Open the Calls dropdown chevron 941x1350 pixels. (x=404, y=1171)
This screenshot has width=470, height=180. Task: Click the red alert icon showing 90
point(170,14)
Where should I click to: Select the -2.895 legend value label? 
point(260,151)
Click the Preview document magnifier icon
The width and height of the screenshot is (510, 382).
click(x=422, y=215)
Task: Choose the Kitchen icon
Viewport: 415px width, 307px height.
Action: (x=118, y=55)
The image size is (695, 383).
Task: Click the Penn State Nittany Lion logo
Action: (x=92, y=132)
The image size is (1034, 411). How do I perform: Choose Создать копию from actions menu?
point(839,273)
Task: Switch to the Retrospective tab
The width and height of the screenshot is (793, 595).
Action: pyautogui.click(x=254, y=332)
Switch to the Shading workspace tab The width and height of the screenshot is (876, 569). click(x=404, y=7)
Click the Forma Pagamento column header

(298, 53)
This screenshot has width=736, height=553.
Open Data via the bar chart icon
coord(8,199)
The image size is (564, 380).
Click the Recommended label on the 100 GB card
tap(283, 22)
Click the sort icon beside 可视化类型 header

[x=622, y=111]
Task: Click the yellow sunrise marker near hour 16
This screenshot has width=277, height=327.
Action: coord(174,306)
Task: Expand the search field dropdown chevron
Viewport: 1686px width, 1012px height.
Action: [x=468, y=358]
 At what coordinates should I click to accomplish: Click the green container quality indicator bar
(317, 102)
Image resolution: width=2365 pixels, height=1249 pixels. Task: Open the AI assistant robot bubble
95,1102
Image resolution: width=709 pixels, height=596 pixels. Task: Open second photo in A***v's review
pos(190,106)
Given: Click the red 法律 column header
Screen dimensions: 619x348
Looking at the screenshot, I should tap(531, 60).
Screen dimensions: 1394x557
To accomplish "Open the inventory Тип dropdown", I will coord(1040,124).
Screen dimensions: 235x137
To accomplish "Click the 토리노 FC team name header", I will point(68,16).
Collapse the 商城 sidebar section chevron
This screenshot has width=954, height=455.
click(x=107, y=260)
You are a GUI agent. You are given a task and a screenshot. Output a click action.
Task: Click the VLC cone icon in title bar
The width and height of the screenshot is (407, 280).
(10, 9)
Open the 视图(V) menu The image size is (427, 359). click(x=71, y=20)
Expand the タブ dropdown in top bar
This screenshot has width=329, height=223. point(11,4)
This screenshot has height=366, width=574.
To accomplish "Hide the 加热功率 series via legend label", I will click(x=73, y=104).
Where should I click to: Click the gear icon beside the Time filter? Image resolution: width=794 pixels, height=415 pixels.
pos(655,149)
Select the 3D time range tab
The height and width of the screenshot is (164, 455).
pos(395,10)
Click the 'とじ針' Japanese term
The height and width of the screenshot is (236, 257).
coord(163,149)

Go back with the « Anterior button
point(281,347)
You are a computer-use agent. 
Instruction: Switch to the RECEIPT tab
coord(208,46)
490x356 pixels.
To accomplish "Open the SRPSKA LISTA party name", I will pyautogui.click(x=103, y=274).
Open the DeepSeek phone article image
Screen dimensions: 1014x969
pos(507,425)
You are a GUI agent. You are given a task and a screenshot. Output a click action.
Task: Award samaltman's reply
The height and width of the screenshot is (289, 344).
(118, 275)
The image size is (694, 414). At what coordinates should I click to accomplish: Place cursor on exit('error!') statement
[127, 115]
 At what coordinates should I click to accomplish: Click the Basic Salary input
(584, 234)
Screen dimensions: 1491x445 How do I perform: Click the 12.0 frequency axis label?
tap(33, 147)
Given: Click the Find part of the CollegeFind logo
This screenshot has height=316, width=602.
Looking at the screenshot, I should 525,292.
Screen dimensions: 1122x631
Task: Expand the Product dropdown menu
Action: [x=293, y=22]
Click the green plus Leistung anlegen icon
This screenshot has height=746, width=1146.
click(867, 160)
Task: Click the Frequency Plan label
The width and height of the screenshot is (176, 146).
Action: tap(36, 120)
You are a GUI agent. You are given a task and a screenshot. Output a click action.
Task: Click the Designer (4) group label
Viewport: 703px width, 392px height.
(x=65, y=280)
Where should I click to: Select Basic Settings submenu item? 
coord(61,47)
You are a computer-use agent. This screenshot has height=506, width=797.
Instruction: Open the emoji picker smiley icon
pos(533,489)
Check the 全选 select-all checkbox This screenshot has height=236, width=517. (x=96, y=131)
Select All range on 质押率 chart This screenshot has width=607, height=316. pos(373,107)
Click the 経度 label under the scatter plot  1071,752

---+---

Set problem >> Reproduce every line of the records above verbatim, from the first through the last, without any alteration.

Result of the task >>
Open the Calls dropdown chevron 941x1350 pixels. (x=404, y=1171)
This screenshot has width=470, height=180. Task: Click the red alert icon showing 90
point(170,14)
Where should I click to: Select the -2.895 legend value label? 
point(260,151)
Click the Preview document magnifier icon
The width and height of the screenshot is (510, 382).
click(x=422, y=215)
Task: Choose the Kitchen icon
Viewport: 415px width, 307px height.
Action: (x=118, y=55)
The image size is (695, 383).
Task: Click the Penn State Nittany Lion logo
Action: (x=92, y=132)
The image size is (1034, 411). How do I perform: Choose Создать копию from actions menu?
point(839,273)
Task: Switch to the Retrospective tab
The width and height of the screenshot is (793, 595).
Action: pyautogui.click(x=254, y=332)
Switch to the Shading workspace tab The width and height of the screenshot is (876, 569). click(x=404, y=7)
Click the Forma Pagamento column header

(298, 53)
This screenshot has width=736, height=553.
Open Data via the bar chart icon
coord(8,199)
The image size is (564, 380).
Click the Recommended label on the 100 GB card
tap(283, 22)
Click the sort icon beside 可视化类型 header

[x=622, y=111]
Task: Click the yellow sunrise marker near hour 16
This screenshot has width=277, height=327.
Action: coord(174,306)
Task: Expand the search field dropdown chevron
Viewport: 1686px width, 1012px height.
Action: [x=468, y=358]
 At what coordinates should I click to accomplish: Click the green container quality indicator bar
(317, 102)
Image resolution: width=2365 pixels, height=1249 pixels. Task: Open the AI assistant robot bubble
95,1102
Image resolution: width=709 pixels, height=596 pixels. Task: Open second photo in A***v's review
pos(190,106)
Given: Click the red 法律 column header
Screen dimensions: 619x348
Looking at the screenshot, I should tap(531, 60).
Screen dimensions: 1394x557
To accomplish "Open the inventory Тип dropdown", I will coord(1040,124).
Screen dimensions: 235x137
To accomplish "Click the 토리노 FC team name header", I will point(68,16).
Collapse the 商城 sidebar section chevron
This screenshot has width=954, height=455.
click(x=107, y=260)
You are a GUI agent. You are given a task and a screenshot. Output a click action.
Task: Click the VLC cone icon in title bar
The width and height of the screenshot is (407, 280).
(10, 9)
Open the 视图(V) menu The image size is (427, 359). click(x=71, y=20)
Expand the タブ dropdown in top bar
This screenshot has width=329, height=223. point(11,4)
This screenshot has height=366, width=574.
To accomplish "Hide the 加热功率 series via legend label", I will click(x=73, y=104).
Where should I click to: Click the gear icon beside the Time filter? Image resolution: width=794 pixels, height=415 pixels.
pos(655,149)
Select the 3D time range tab
The height and width of the screenshot is (164, 455).
pos(395,10)
Click the 'とじ針' Japanese term
The height and width of the screenshot is (236, 257).
coord(163,149)

Go back with the « Anterior button
point(281,347)
You are a computer-use agent. 
Instruction: Switch to the RECEIPT tab
coord(208,46)
490x356 pixels.
To accomplish "Open the SRPSKA LISTA party name", I will pyautogui.click(x=103, y=274).
Open the DeepSeek phone article image
Screen dimensions: 1014x969
pos(507,425)
You are a GUI agent. You are given a task and a screenshot. Output a click action.
Task: Award samaltman's reply
The height and width of the screenshot is (289, 344).
(118, 275)
The image size is (694, 414). At what coordinates should I click to accomplish: Place cursor on exit('error!') statement
[127, 115]
 At what coordinates should I click to accomplish: Click the Basic Salary input
(584, 234)
Screen dimensions: 1491x445 How do I perform: Click the 12.0 frequency axis label?
tap(33, 147)
Given: Click the Find part of the CollegeFind logo
This screenshot has height=316, width=602.
Looking at the screenshot, I should 525,292.
Screen dimensions: 1122x631
Task: Expand the Product dropdown menu
Action: [x=293, y=22]
Click the green plus Leistung anlegen icon
This screenshot has height=746, width=1146.
click(867, 160)
Task: Click the Frequency Plan label
The width and height of the screenshot is (176, 146).
Action: tap(36, 120)
You are a GUI agent. You are given a task and a screenshot. Output a click action.
Task: Click the Designer (4) group label
Viewport: 703px width, 392px height.
(x=65, y=280)
Where should I click to: Select Basic Settings submenu item? 
coord(61,47)
You are a computer-use agent. This screenshot has height=506, width=797.
Instruction: Open the emoji picker smiley icon
pos(533,489)
Check the 全选 select-all checkbox This screenshot has height=236, width=517. (x=96, y=131)
Select All range on 质押率 chart This screenshot has width=607, height=316. pos(373,107)
Click the 経度 label under the scatter plot  1071,752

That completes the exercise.